▶ _Written task_: Repeat the items word for word, from the start of the items through the line that contains "pyautogui.click(x=98, y=26)", with that line included.

====== Input for this task ======

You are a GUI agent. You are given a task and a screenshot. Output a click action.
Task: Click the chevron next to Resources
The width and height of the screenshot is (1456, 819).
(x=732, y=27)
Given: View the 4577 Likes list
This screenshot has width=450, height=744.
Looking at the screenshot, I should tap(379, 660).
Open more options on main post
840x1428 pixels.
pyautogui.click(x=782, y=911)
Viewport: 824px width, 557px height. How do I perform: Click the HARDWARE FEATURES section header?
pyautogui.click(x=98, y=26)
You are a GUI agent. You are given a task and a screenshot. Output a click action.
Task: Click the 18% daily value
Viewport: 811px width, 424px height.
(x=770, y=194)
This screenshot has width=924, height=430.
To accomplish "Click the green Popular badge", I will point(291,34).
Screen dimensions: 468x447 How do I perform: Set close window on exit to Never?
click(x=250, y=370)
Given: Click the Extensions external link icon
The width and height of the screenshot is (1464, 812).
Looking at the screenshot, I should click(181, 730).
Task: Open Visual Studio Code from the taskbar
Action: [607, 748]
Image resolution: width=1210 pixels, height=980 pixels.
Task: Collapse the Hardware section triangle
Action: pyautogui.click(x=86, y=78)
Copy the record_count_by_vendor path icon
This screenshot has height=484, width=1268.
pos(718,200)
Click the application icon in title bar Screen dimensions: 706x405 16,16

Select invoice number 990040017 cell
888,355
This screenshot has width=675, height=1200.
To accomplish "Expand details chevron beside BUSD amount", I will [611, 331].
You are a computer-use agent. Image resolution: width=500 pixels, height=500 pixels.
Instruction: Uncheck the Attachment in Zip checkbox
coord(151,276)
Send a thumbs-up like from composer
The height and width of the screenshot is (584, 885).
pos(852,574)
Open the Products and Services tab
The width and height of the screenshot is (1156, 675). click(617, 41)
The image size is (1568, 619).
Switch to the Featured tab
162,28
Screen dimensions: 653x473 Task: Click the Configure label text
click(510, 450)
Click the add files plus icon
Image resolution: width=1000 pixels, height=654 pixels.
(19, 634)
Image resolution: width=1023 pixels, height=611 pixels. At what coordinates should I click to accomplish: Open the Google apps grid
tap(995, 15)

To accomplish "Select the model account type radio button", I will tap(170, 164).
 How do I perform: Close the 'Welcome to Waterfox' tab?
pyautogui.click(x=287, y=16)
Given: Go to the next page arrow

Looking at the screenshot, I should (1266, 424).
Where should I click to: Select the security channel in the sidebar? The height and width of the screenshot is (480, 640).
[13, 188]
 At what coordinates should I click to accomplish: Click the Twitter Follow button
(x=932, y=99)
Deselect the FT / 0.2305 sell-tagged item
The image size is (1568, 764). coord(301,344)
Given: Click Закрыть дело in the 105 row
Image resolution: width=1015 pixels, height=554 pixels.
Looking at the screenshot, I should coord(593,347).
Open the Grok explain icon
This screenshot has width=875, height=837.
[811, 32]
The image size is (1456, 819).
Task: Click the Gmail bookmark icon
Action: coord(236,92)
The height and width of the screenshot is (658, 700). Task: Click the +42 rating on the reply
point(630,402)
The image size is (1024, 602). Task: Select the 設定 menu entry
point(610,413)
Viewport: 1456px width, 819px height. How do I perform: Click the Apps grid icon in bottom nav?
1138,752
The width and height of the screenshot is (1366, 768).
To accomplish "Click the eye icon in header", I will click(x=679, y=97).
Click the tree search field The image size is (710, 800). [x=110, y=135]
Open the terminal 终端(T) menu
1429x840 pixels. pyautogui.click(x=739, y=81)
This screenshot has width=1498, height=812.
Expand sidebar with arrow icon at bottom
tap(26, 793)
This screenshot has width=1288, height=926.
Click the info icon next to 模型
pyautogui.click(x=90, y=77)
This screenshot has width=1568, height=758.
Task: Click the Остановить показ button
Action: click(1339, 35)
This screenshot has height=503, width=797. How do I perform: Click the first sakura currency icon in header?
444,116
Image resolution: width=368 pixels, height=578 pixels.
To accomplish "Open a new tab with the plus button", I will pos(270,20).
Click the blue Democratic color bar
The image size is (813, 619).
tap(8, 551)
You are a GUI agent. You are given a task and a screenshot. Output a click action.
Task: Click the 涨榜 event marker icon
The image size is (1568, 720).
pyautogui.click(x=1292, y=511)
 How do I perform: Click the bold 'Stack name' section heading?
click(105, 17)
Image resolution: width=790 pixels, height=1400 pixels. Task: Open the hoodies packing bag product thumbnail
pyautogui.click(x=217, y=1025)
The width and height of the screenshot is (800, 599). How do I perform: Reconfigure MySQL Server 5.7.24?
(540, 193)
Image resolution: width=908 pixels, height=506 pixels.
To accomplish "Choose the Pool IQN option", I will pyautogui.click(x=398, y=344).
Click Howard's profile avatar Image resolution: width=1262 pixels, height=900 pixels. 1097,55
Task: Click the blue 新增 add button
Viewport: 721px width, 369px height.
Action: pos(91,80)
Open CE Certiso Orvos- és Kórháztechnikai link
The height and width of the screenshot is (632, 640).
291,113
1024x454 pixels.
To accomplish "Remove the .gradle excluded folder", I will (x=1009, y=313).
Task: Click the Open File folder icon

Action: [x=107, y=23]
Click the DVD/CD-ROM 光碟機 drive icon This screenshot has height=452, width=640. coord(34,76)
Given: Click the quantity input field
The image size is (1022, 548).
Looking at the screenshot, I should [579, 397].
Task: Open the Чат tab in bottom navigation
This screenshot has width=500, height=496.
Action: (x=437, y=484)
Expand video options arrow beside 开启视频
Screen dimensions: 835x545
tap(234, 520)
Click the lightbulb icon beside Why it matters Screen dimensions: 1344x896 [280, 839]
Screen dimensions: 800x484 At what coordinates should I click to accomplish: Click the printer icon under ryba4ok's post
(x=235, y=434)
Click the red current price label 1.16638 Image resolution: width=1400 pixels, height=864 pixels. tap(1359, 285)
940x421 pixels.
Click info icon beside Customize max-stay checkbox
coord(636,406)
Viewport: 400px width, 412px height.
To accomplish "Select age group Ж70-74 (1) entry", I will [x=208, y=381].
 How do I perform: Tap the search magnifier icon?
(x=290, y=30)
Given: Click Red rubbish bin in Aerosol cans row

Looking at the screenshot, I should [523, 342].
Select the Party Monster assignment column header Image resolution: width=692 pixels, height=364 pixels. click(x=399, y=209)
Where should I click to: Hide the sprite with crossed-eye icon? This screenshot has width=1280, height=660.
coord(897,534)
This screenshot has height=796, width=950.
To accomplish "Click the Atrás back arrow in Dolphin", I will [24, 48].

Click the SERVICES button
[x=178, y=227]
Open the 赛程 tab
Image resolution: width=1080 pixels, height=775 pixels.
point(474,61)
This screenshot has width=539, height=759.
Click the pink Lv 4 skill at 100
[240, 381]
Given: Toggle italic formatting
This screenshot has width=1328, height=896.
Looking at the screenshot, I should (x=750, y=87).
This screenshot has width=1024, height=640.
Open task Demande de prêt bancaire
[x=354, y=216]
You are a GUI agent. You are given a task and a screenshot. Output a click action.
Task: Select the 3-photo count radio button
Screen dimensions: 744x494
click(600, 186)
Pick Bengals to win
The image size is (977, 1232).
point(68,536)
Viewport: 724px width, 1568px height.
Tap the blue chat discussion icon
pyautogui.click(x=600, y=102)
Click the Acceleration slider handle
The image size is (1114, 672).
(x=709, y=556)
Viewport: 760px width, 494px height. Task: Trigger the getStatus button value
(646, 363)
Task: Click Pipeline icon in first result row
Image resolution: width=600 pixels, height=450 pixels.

======

▶ _Result of this task_:
You are a GUI agent. You are given a task and a screenshot. Output a click action.
Task: Click the chevron next to Resources
The width and height of the screenshot is (1456, 819).
(x=732, y=27)
Given: View the 4577 Likes list
This screenshot has width=450, height=744.
Looking at the screenshot, I should tap(379, 660).
Open more options on main post
840x1428 pixels.
pyautogui.click(x=782, y=911)
Viewport: 824px width, 557px height. How do I perform: Click the HARDWARE FEATURES section header?
pyautogui.click(x=98, y=26)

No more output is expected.